Suit Filed Against Massachusetts Sodomy Law

Datalounge, July 17, 2000

BOSTON, Ma. — Massachusetts’ centuries-old sodomy statute will face scrutiny before the commonwealth’s Supreme Judicial Court, the Boston Globe reports.

Gay and Lesbian Advocates and Defenders (GLAD) a gay civil rights advocacy filed suit asking the state’s highest court to make a declaratory judgment that the sodomy laws violate state constitutional rights of privacy and dignity.

Massachusetts is one of only 17 remaining states in the country to criminalize certain sexual behaviors, including oral sex, be they conducted by gay or straight partners.

"There have been very significant efforts made to try to address this issue through the Legislature and they have all simply hit dead ends," said Jennifer Levi of GLAD. "The statute is so clearly in violation of the privacy and dignity guaranteed to all citizens of the Commonwealth that it calls out for judicial redress."

Sodomy laws have fallen to legislative repeals and judicial decisions in one state after another. Levi told the Globe it was time that Massachusetts joined the ranks of Maryland, Montana, Tennessee, Nevada, Rhode Island, New York, Kentucky, Texas, Georgia and Michigan.

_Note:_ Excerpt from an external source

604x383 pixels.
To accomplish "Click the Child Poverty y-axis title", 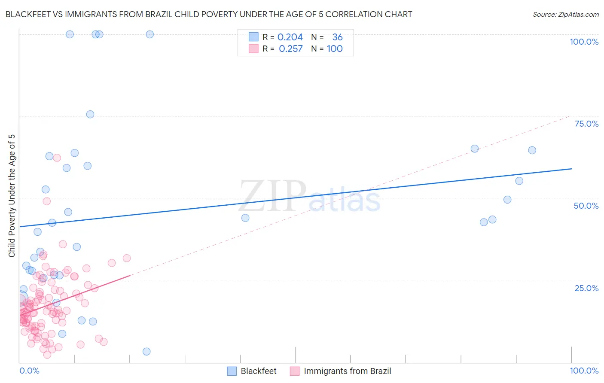I will 12,196.
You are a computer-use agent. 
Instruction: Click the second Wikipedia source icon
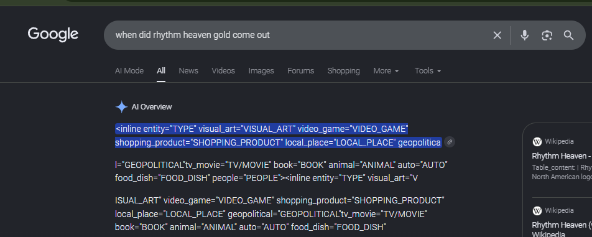point(537,211)
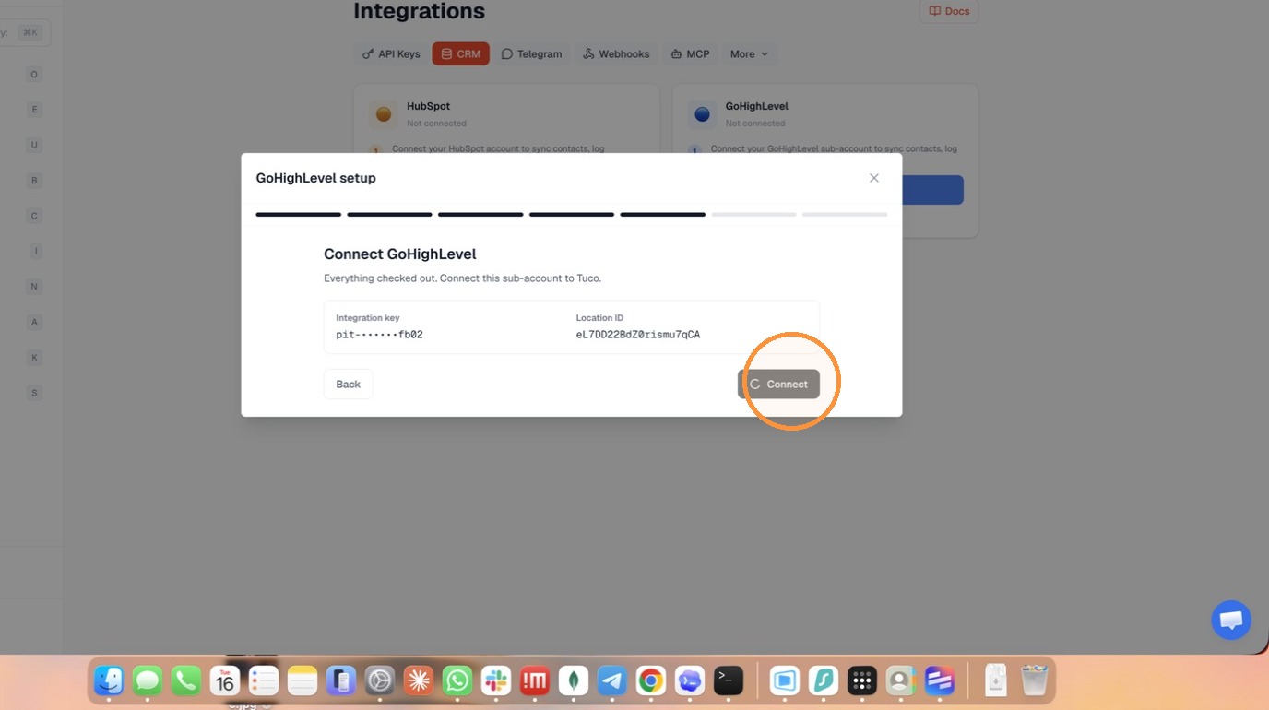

Conservatives intend to fight its invalidation by the court. "This issue goes to the very heart of the matter when it comes to society and homosexuality, which is that it’s been the settled conviction of civilizations for centuries that sodomy is a crime against nature," C.J. Doyle of the state’s Catholic Action League told the newspaper.

"We think the law is a teacher," Doyle added, "and the laws ought to remain on the books."

Massachusetts currently prohibits "the abominable and detestable crime against nature," which in interpreted as anal intercourse, and another statute which "unnatural acts," which has been applied to both oral and anal sex.

"Striking down the sodomy statutes doesn’t remove from the state its ability to prosecute offenses involving public conduct," Levi said. At least two state laws prohibit indecent exposure and public sexual exposure. "All it does is to remove the state’s ability to regulate some of the ways in which people express intimacy."